[Stored records]
────────

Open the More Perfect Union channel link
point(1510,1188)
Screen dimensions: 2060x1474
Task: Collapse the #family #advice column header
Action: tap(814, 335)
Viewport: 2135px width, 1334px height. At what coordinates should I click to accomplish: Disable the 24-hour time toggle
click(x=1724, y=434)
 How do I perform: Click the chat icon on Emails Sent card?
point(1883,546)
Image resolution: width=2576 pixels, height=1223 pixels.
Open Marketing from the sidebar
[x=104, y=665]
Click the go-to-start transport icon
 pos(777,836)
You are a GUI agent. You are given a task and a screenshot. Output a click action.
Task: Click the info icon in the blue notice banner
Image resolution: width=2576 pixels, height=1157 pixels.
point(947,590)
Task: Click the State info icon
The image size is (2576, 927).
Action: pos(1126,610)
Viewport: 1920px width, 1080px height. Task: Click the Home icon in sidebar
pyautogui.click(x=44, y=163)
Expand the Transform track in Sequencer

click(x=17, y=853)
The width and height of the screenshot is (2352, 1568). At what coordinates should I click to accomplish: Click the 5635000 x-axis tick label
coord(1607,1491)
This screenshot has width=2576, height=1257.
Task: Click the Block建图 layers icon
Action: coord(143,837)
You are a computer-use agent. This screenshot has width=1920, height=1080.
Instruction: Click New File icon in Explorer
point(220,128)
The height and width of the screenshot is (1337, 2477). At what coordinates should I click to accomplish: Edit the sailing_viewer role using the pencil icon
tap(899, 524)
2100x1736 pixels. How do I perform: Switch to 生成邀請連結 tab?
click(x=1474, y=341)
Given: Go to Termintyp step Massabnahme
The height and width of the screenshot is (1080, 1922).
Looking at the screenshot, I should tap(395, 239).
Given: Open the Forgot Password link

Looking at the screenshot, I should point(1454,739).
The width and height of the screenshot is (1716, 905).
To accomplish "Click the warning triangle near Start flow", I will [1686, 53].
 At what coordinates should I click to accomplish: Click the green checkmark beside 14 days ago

────────

From the data above, output every line exactly.

Open the More Perfect Union channel link
point(1510,1188)
Screen dimensions: 2060x1474
Task: Collapse the #family #advice column header
Action: tap(814, 335)
Viewport: 2135px width, 1334px height. At what coordinates should I click to accomplish: Disable the 24-hour time toggle
click(x=1724, y=434)
 How do I perform: Click the chat icon on Emails Sent card?
point(1883,546)
Image resolution: width=2576 pixels, height=1223 pixels.
Open Marketing from the sidebar
[x=104, y=665]
Click the go-to-start transport icon
 pos(777,836)
You are a GUI agent. You are given a task and a screenshot. Output a click action.
Task: Click the info icon in the blue notice banner
Image resolution: width=2576 pixels, height=1157 pixels.
point(947,590)
Task: Click the State info icon
The image size is (2576, 927).
Action: pos(1126,610)
Viewport: 1920px width, 1080px height. Task: Click the Home icon in sidebar
pyautogui.click(x=44, y=163)
Expand the Transform track in Sequencer

click(x=17, y=853)
The width and height of the screenshot is (2352, 1568). At what coordinates should I click to accomplish: Click the 5635000 x-axis tick label
coord(1607,1491)
This screenshot has width=2576, height=1257.
Task: Click the Block建图 layers icon
Action: coord(143,837)
You are a computer-use agent. This screenshot has width=1920, height=1080.
Instruction: Click New File icon in Explorer
point(220,128)
The height and width of the screenshot is (1337, 2477). At what coordinates should I click to accomplish: Edit the sailing_viewer role using the pencil icon
tap(899, 524)
2100x1736 pixels. How do I perform: Switch to 生成邀請連結 tab?
click(x=1474, y=341)
Given: Go to Termintyp step Massabnahme
The height and width of the screenshot is (1080, 1922).
Looking at the screenshot, I should tap(395, 239).
Given: Open the Forgot Password link

Looking at the screenshot, I should point(1454,739).
The width and height of the screenshot is (1716, 905).
To accomplish "Click the warning triangle near Start flow", I will [1686, 53].
 At what coordinates should I click to accomplish: Click the green checkmark beside 14 days ago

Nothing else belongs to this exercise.